Written problem: Copy out the records below with each "icon" changed to "symbol" and nothing else altered. Leave the pictures out.

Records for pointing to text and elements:
[Begin]
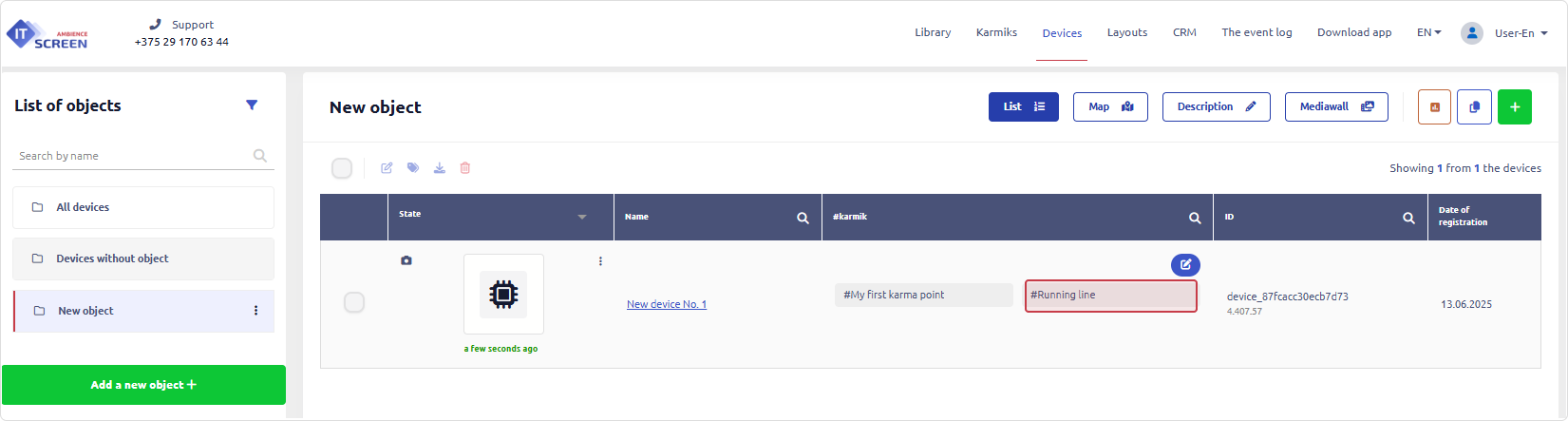Viewport: 1568px width, 421px height.
Task: Click the green plus add device button
Action: tap(1514, 107)
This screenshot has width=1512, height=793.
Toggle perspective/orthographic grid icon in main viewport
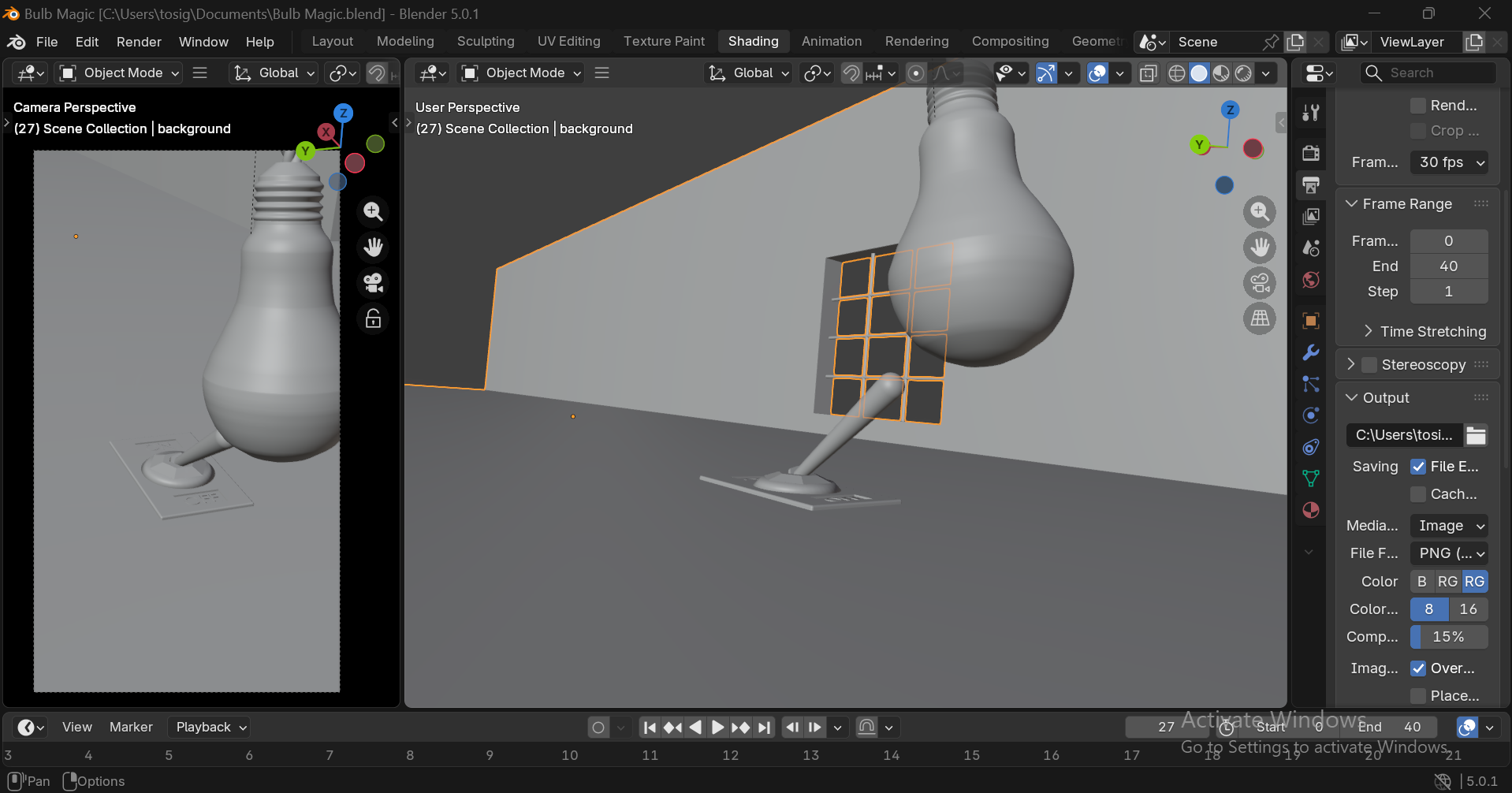pyautogui.click(x=1260, y=318)
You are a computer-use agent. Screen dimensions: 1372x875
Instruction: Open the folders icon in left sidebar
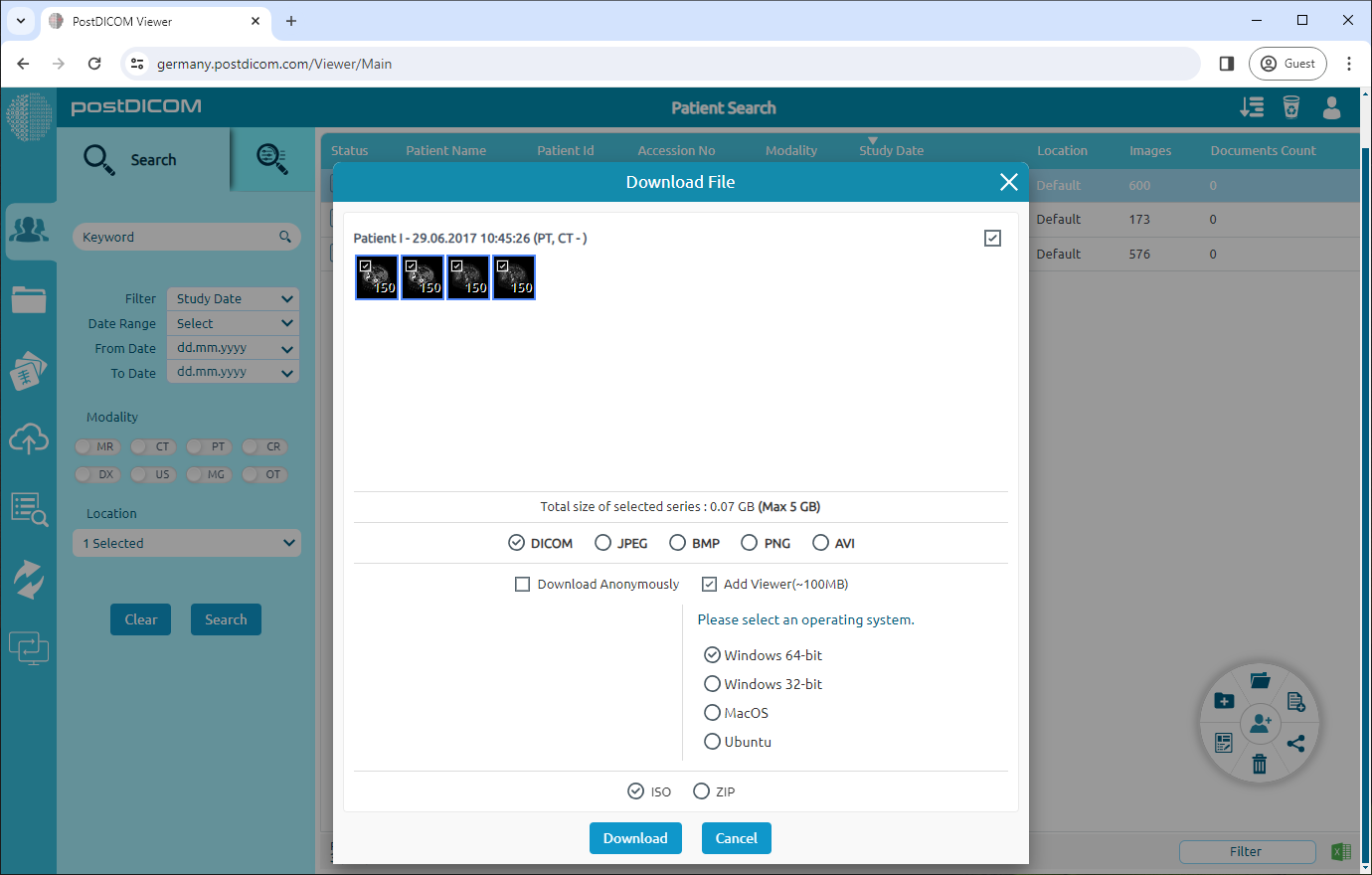pos(29,299)
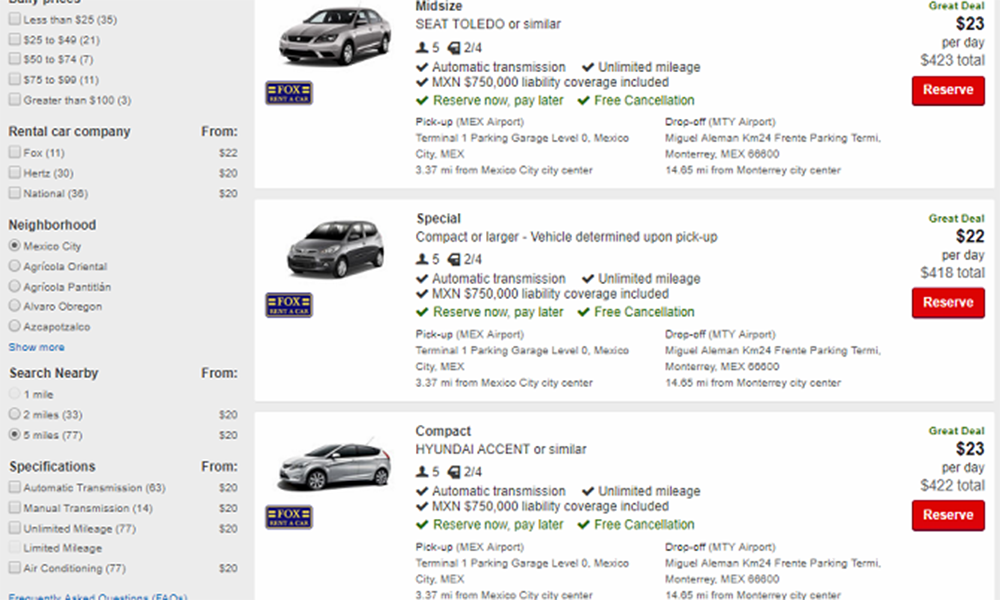Click the SEAT Toledo car thumbnail
This screenshot has width=1000, height=600.
point(331,36)
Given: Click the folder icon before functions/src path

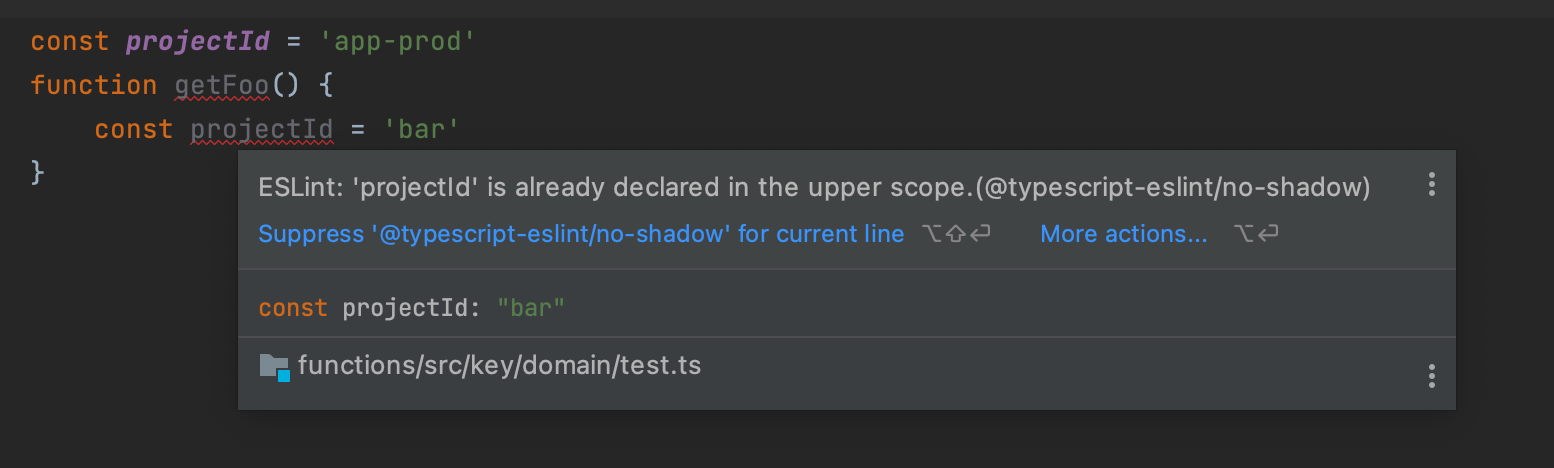Looking at the screenshot, I should (x=274, y=366).
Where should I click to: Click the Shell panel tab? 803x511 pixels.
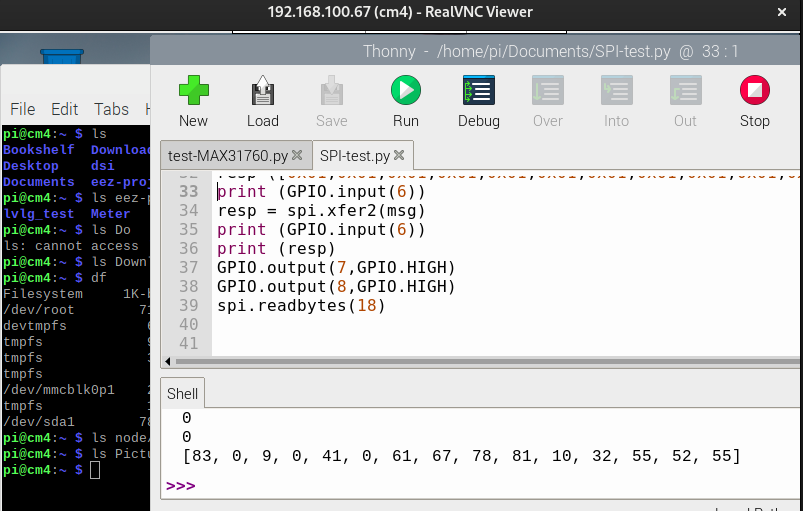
[End]
Solution:
Viewport: 1568px width, 421px height.
Task: Click the green plus add device button
Action: tap(1514, 107)
This screenshot has width=1512, height=793.
Toggle perspective/orthographic grid symbol in main viewport
pyautogui.click(x=1260, y=318)
You are a computer-use agent. Screen dimensions: 1372x875
Instruction: Open the folders symbol in left sidebar
pos(29,299)
Click the SEAT Toledo car thumbnail
This screenshot has width=1000, height=600.
point(331,36)
Given: Click the folder symbol before functions/src path

Looking at the screenshot, I should (x=274, y=366).
Where should I click to: Click the Shell panel tab? 803x511 pixels.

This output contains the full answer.